The White House also listed several other GOP suggestions in its proposal
-- Registration and background checks of billing agencies and individuals to decrease dishonest billing practices and exclude individuals who've submitted false or fraudulent claims.
-- Expanded access to a health care integrity and protection databank to quality control and peer review organizations.
-- Liability of Medicare administrative contractors for inclusion of providers not permitted to receive Medicare payments.
-- Community mental health centers to increase individual access and submit to stronger rules for reimbursement.
-- Recovery of overpayments made to providers and reduced bankruptcy protection for fraudulent health care providers.
-- Real-time data review for claims and payments to identify and stop waste, fraud and abuse.
-- Stronger sanctions for fraudulent use of Medicare or Medicaid beneficiary IDs.
-- A study to be conducted on universal product numbers for items and services reimbursed under Medicare that may contribute to fraud and abuse.

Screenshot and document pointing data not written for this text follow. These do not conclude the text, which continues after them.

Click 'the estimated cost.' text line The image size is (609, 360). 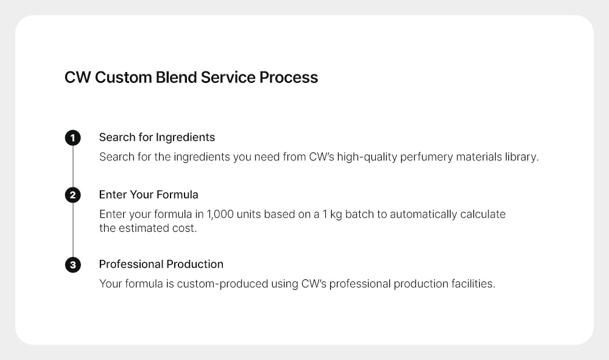coord(148,228)
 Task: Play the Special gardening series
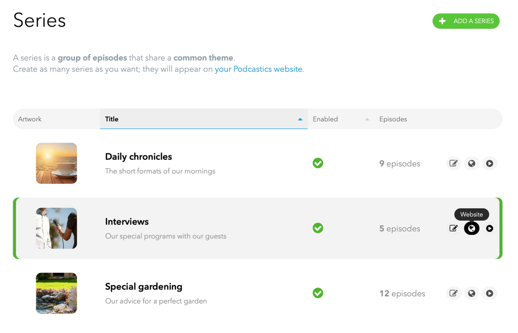pyautogui.click(x=490, y=293)
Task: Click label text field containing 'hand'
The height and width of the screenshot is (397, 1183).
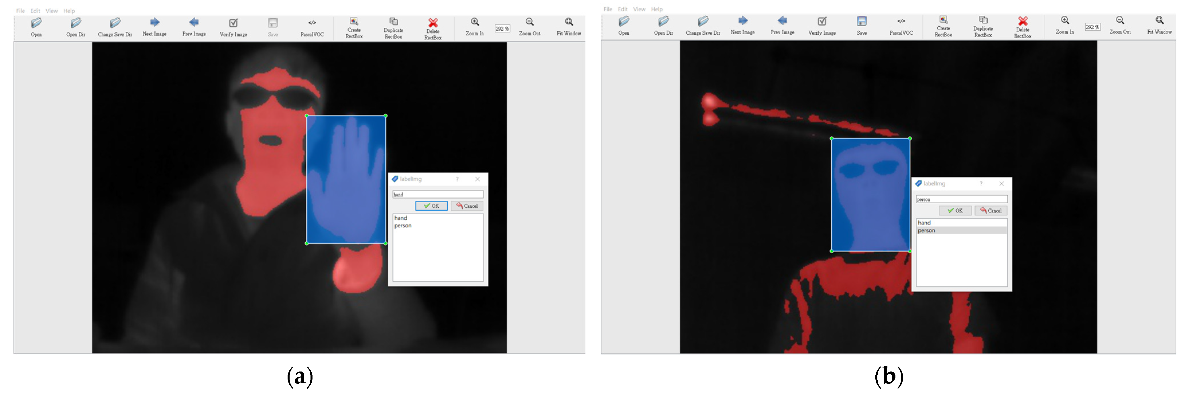Action: (x=437, y=194)
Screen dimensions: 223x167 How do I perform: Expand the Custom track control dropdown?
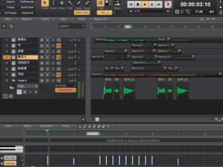coord(72,26)
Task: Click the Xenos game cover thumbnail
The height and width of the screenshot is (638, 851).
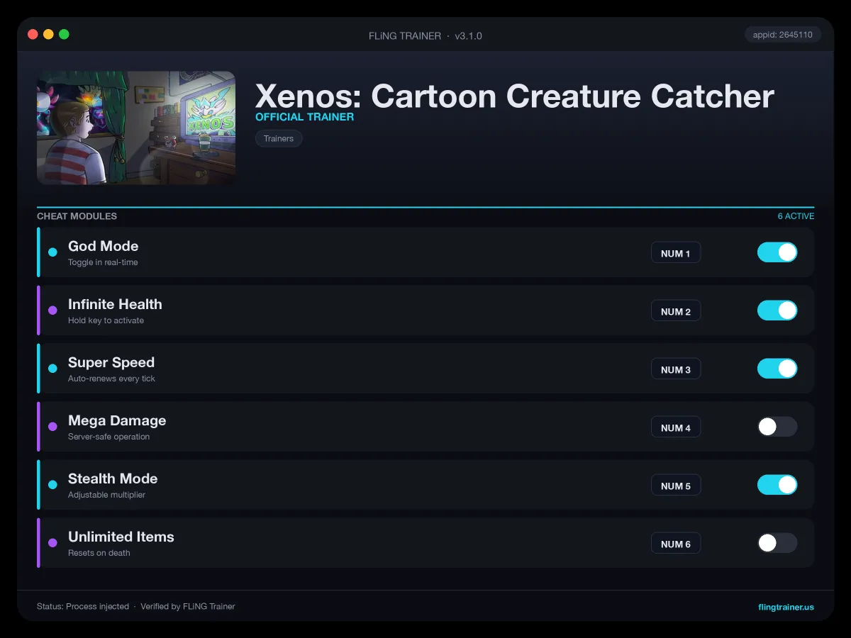Action: tap(136, 128)
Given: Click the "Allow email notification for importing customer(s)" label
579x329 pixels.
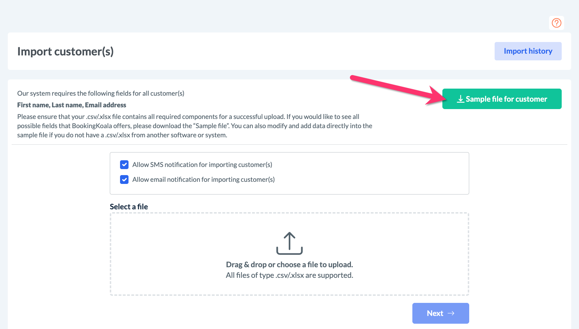Looking at the screenshot, I should [203, 180].
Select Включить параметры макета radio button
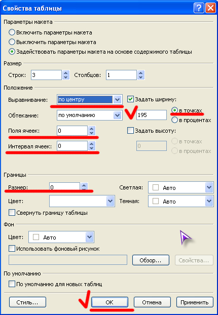 tap(12, 32)
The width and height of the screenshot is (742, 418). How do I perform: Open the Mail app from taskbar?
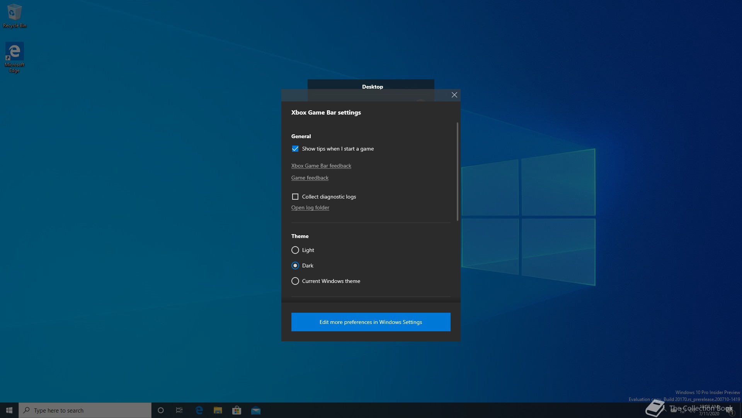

House Speaker Nancy Pelosi said Thursday's discussion brings the nation "closer than ever to guaranteeing affordable health care to America’s middle class and small businesses, lowering costs and strengthening Medicare for seniors, holding insurance companies accountable, and reducing our deficit.
The three House committee chairmen with jurisdiction on health care praised the president's plan as "moving in the right direction."
"It incorporates key ideas passed by the House and Senate and appears to respond to concerns raised by many House lawmakers. We look forward to reviewing his plan in more detail," said Reps. Charles Rangel of New York, Henry Waxman and George Miller, both of California.
But Republicans say none of their big-ticket items are included.
"This week's summit clearly has all the makings of a Democratic infomercial for continuing on a partisan course that relies on more backroom deals and parliamentary tricks to circumvent the will of the American people and jam through a massive government takeover of health care," said House Minority Leader John Boehner.
Sen. Mike Enzi, R-Wyo., said he'd prefer a piecemeal approach that skips the president's most expensive ideas.
"We can't swallow the apple whole, which is what the majority's recent bills have attempted to do. We have to chew on it bite by bite. Since most changes in health care reform don't start for four years -- even though new taxes will start right away -- we can beat the time by doing significant piece after significant piece," he said.
Other Democrats are hitting the president from the flip side. Rep. Anthony Weiner of New York said the proposal still contains no public option, which liberal lawmakers prefer.
Rep. Joe Courtney, D-Conn., said he's pleased the president is attempting to bridge the partisan divide, but the White House really should have dropped the Senate plan for on an excise tax on insurers providing high-value "Cadillac plans" for high-risk workers.
The president's proposal raises the exemption for families with plans worth $27,500 or more, higher than the $23,000 in the Senate plan.
"While the proposal reflects significant progress, I continue to believe that the excise tax issue should be set aside and studied rather than imposing a tax eight years in the future. Delaying the tax by nearly a decade and hoping that it doesn't hurt working families is like throwing a dart in the dark," Courtney said. "I would respectfully argue that this entire issue be set aside and studied rather than imposing a tax eight years in the future."